Directive
Show every line of the records that contains the string "dropdown".

Text and item location entries:
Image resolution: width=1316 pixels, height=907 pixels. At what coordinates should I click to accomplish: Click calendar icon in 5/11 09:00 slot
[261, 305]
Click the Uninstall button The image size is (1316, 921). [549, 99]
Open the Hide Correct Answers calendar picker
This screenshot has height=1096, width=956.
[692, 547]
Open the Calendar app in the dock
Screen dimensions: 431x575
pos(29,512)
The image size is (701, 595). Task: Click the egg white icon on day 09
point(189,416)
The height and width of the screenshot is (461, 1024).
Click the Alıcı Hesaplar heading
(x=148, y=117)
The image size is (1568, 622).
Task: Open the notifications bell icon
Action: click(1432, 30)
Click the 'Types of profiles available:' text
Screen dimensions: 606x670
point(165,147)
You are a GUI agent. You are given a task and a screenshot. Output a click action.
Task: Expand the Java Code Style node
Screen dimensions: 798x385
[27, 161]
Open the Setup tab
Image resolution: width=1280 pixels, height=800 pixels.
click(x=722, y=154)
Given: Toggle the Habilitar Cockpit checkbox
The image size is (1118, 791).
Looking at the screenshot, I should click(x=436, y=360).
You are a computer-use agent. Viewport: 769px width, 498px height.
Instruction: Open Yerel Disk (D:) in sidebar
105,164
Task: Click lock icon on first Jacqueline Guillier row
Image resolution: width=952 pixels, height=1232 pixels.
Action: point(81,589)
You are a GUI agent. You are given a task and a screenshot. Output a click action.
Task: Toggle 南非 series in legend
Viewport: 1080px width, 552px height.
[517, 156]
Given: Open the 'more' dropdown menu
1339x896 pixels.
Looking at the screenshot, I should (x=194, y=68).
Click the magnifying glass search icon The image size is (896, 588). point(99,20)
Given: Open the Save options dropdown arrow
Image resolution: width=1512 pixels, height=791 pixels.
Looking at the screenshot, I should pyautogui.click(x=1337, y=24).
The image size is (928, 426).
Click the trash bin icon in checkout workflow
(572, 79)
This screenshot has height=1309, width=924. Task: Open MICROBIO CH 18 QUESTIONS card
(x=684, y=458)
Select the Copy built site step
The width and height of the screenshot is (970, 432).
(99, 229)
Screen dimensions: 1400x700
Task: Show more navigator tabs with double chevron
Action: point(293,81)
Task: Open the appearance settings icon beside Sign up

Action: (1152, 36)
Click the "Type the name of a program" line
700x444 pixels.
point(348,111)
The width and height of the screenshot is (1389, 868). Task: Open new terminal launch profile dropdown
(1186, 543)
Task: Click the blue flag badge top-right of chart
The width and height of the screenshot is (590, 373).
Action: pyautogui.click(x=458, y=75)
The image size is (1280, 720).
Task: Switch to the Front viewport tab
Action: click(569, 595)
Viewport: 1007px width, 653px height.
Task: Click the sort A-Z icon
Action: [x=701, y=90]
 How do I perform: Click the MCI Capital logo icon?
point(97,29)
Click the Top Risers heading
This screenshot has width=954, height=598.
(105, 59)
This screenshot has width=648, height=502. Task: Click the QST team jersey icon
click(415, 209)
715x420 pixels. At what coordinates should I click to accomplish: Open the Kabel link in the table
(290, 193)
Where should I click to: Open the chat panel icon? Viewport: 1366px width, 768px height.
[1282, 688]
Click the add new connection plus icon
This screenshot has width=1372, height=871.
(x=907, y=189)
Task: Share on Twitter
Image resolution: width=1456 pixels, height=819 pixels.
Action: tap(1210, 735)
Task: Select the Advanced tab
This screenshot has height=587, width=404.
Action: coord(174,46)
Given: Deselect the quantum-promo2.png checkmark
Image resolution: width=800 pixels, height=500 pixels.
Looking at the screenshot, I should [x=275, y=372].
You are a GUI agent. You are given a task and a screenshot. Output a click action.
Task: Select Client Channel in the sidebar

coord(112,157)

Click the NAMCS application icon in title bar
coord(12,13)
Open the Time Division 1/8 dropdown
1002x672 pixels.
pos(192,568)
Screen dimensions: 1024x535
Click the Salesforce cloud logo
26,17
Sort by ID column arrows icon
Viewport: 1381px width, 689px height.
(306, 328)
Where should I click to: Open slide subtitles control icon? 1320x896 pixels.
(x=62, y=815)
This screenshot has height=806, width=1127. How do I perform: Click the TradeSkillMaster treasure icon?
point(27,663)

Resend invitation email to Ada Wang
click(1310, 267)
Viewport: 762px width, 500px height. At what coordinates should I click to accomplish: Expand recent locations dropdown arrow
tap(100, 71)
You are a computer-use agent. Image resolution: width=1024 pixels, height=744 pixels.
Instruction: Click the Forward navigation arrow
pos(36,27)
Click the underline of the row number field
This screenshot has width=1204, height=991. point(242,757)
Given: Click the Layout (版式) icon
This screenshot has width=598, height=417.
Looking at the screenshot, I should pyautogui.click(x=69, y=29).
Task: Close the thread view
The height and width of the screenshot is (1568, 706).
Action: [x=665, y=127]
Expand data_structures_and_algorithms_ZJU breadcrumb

The output
Given: Open the 'more' dropdown menu
Given: Open the Save options dropdown arrow
The width and height of the screenshot is (1389, 868). Task: Open new terminal launch profile dropdown
Open the Time Division 1/8 dropdown
Viewport: 762px width, 500px height. At what coordinates should I click to accomplish: Expand recent locations dropdown arrow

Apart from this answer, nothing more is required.